2479 Adler Ct., Seaford
SERVICE Welcoming and intuitive, with a good sense of timing
AMBIENCE: Al fresco dining along a placid canal nestled amidst neighboring houses; charming indoor dining room and bar
ESSENTIALS: Open at noon for lunch and dinner daily, except Monday, starting at 5 p.m.; weekend reservations recommended; major credit cards accepted; wheelchair accessible.
Waterside eateries come in many stripes on Long Island: Ornate porticos, red-sauce palaces, bayside clam shacks and easygoing, hidden gems clustered along South Shore canals.
Cardoon Mediterranean, which opened in Seaford earlier this summer, falls into this last category. You must navigate a string of easy-to-miss turns to find this low-slung café along a serene canal. Once you do, the payoff comes quickly: After a warm, low-key welcome from a hostess, you can (if you’re lucky — Cardoon gets busy) take a spot at an umbrella-topped table on the patio, with a backdrop of potted palm trees and bobbing boats. (There are more tables and a bar inside).
That mellow ambience is slightly deceptive, though; Cardoon’s menu is more ambitious than most of its waterfront brethren. For years, this was the Parkside Café; when that business closed last year, Stephen and Jen Rosenbluth — who already own Merrick’s Anchor Down Bar & Grill — took over the space, changing up the new American formula that predominates at many waterside places with flavors pulled from across the Mediterranean rim, from Greece (haloumi cheese and taramasalata) to north Africa (harissa and merguez sausage) to Turkey (pita and shawarma spices).
It’s a tricky proposition to pull off, but the Rosenbluths have placed Cardoon’s reins in the hands of former Anchor Down chef de cuisine Jason DeLeo, who picked up some pan-Meditteranean tricks at MP Taverna in Roslyn. When Cardoon’s risky fusion works, it really works, with unexpected textures and flavors bristling against each other in memorable ways. For instance, a crispy shrimp appetizer of grilled, finger-length shrimp topped with crackling shredded phyllo dough (aka kataifi) lounges in a creamy fava- and sausage-dotted “fondue” sauce so delicious you could drink it straight. Surprising pops of hot pepper lurk in a silky, gorgeously plated halibut crudo. A smoked-trout taramasalata — creamy Greek dip laced with roe — wallops with brininess, and is addictive when smeared atop triangles of charred pita bread. Even when those touches are slightly puzzling — such as pomegranate granita that comes with oysters-on-the-half shell, or the sour note underscoring Cardoon’s very good fries — their imagination still charms and engages.

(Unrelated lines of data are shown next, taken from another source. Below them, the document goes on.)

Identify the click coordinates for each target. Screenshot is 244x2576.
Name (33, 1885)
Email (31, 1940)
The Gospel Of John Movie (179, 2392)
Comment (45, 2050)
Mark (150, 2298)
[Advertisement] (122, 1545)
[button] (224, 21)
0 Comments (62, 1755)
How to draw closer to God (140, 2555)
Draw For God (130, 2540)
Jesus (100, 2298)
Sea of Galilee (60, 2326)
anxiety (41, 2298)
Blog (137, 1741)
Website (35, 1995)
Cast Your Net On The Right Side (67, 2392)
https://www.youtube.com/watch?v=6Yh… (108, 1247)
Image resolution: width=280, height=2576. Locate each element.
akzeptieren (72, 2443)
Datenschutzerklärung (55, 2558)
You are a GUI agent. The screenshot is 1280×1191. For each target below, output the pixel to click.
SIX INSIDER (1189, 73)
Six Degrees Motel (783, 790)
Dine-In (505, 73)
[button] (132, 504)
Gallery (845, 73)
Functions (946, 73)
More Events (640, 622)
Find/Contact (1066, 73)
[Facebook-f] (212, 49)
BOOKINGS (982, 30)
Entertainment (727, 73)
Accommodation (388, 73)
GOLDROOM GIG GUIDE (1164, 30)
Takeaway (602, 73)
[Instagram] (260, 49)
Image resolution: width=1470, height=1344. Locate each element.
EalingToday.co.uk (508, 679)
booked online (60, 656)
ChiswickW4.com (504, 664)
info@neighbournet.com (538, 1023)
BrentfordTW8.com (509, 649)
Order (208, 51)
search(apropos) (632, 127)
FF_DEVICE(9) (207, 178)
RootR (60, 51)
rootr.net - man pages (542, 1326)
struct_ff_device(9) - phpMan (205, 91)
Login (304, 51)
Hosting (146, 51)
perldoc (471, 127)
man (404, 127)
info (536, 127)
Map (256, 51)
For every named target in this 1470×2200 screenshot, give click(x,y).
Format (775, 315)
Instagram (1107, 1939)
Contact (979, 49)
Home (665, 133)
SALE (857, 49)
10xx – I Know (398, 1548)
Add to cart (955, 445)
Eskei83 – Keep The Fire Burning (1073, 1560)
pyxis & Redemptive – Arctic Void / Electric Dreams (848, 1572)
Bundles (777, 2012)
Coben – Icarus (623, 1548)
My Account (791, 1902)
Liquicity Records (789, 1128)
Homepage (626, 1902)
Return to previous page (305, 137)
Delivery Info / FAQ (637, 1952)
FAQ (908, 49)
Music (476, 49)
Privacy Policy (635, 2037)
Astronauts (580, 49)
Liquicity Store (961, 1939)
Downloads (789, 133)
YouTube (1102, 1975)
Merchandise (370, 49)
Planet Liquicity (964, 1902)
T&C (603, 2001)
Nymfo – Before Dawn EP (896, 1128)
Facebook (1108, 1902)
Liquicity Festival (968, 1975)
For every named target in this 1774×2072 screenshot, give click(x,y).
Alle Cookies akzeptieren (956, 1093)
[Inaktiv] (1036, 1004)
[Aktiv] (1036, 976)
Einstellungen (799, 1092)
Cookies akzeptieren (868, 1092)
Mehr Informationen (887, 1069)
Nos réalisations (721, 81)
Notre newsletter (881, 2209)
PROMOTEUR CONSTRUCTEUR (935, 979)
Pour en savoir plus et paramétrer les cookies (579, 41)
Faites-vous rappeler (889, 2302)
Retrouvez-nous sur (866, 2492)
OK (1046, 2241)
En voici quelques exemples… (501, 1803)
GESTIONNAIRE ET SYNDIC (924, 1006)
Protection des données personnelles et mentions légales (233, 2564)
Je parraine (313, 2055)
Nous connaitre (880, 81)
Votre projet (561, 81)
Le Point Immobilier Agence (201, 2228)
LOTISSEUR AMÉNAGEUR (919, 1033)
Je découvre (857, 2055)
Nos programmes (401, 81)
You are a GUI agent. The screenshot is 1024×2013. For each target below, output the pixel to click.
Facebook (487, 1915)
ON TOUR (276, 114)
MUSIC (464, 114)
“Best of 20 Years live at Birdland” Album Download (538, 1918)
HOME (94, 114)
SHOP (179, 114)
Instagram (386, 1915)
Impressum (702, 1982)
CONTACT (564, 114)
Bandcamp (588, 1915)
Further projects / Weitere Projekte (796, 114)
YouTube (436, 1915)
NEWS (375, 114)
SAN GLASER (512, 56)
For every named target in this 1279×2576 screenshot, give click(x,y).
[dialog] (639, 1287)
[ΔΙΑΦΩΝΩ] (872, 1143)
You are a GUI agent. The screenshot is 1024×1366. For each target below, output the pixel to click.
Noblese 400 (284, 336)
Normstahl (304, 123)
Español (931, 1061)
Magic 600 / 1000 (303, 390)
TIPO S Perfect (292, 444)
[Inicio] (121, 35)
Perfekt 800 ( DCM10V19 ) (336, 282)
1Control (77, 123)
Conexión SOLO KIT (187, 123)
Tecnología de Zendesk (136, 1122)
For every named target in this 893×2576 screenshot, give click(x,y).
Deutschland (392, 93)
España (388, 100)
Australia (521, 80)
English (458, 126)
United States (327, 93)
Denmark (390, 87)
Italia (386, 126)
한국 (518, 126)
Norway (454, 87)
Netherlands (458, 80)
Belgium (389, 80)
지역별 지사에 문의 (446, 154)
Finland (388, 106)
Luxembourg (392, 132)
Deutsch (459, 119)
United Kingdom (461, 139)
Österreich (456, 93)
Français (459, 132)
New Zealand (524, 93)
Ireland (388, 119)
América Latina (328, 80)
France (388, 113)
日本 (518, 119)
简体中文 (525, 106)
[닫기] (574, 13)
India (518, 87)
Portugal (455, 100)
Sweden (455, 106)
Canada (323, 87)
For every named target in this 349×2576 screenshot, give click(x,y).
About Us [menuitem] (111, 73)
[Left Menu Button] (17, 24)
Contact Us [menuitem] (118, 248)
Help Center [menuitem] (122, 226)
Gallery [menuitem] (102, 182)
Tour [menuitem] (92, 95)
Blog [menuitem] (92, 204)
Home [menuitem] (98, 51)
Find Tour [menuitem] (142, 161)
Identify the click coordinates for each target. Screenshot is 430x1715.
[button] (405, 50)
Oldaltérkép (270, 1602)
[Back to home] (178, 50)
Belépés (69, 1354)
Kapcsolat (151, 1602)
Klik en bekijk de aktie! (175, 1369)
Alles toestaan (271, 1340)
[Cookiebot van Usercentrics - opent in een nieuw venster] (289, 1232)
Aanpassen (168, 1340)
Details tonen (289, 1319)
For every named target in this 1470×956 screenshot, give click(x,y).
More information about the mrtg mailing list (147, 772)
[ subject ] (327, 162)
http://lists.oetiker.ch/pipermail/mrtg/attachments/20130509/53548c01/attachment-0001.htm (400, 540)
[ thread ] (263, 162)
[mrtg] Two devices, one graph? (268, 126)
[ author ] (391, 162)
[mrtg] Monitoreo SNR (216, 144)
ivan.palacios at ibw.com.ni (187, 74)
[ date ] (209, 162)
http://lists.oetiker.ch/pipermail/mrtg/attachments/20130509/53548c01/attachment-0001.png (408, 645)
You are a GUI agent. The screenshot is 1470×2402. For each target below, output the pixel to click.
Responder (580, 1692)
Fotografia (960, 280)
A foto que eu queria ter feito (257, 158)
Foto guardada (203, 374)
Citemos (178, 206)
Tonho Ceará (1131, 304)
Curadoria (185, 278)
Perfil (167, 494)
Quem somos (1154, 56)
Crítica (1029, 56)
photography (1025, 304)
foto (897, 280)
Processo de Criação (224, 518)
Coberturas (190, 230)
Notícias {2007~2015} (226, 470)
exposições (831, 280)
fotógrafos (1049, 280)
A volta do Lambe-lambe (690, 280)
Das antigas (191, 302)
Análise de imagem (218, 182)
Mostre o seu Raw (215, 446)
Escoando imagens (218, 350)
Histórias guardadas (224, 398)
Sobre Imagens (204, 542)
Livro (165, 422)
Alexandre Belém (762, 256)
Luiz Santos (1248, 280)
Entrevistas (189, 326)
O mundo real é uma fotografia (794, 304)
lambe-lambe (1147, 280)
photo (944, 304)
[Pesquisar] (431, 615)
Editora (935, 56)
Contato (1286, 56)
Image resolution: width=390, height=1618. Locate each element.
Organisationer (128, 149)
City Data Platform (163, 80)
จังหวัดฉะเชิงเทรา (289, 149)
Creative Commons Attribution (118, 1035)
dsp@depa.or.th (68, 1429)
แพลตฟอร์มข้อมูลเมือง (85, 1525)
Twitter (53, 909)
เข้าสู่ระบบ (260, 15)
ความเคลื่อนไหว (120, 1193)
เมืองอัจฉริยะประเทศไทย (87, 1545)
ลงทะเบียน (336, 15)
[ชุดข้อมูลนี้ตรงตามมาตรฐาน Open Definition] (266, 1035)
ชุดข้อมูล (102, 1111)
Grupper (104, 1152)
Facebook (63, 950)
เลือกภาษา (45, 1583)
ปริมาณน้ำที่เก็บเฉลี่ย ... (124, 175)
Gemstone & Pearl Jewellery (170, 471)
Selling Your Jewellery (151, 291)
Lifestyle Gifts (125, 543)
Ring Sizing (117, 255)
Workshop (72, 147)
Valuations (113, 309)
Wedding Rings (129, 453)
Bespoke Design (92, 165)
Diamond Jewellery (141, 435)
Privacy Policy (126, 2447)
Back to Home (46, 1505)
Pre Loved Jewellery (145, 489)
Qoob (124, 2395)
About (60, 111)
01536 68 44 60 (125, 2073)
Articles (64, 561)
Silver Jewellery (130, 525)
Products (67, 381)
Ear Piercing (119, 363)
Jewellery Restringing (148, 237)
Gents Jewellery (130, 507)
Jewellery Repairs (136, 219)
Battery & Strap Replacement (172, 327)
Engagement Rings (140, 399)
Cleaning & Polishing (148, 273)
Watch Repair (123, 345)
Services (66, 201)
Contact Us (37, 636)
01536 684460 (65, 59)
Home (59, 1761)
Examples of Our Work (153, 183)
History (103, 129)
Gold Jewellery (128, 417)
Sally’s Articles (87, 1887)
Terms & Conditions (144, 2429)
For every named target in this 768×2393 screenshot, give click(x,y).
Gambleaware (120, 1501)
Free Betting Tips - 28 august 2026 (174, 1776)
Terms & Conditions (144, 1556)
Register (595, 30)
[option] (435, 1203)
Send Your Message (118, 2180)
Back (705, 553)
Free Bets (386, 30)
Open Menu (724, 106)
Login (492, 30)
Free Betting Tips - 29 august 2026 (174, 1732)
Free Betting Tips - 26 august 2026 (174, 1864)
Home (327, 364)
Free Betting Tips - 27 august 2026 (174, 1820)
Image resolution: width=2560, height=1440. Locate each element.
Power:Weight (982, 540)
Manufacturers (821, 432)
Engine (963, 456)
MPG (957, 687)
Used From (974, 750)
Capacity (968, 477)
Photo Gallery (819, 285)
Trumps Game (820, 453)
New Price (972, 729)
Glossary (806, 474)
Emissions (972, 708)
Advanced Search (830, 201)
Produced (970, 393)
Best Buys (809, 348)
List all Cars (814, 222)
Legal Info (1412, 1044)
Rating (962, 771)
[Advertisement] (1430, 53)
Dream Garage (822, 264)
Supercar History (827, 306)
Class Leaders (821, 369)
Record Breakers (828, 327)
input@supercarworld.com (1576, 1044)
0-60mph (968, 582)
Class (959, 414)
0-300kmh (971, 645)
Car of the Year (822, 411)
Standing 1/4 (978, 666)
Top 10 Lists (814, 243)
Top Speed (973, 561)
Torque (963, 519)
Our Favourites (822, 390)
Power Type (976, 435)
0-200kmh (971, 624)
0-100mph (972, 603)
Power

That playfulness gets too unbridled at times, though, making for rough eating seas. An appetizer of grilled octopus, a requisite dish these days, just has too much going on: Besides the enormous, slightly spongy grilled tentacle at its center, the tiny plate also holds roasted fingerlings, coins of chorizo, pickled shallots, grilled fennel, and two types of greens, its underlying romesco sauce castrated via overadornment. Crispy artichokes seem like mangled thistles imprisoned in batter. A watermelon-tomato salad dotted with roasted sweet corn and crumbled feta wilts with too much dressing, as does a grilled haloumi cheese panzanella salad, whose promise fizzles both because of acid overload but also the puzzlingly large crouton on the plate (one made from the same puffy Turkish bread given to diners upon arrival).
Cardoon’s numerous seafood entrees sometimes sing, such as a hunk of pan-seared hake with a perfectly crispy skin and a delicious watermelon-watercress salad, a special one night. However, some fish suffers from the overdressed greens that plague Cardoon’s salads — a pile of pea sprouts underneath lobster, in a mop over a zesty swordfish steak, as a distracting tuft of microgreens atop a plate of tagliatelle — itself a hot mess of too many ingredients, from sausage to shrimp.
Curiously, it is Cardoon’s meat plates that exude confidence and polish. When haloumi reappears as a melted sheath atop an ever-so-slightly charred (but still rosy-pink inside) burger, along with a slather of aioli and wilted arugula, you could swoon. A succulent grilled Cornish hen seethes with pepper, cinnamon, and other earthy shawarma spices, drawing cool notes from tzatziki underneath and punch from a drizzle of harissa-laced sauce. Tabbouleh, pita, two sauces and all, it’s a dish worth returning for.
The same cannot be said for Cardoon’s funnel-cake-baklava creation, which gets points for originality and largesse but after a few bites, just seems like a giant piece of fried dough. Better is chocolate panna cotta. And while the wine list is decent here, the cocktail list is still tepid, and perhaps a work in progress — best to order off menu.
At Cardoon, you can see, smell and taste the kitchen’s zany, well-meaning heart oozing out in unexpected ways. When less is more, they hit high octaves — but the mellow, intuitive service and seductive setting are already there.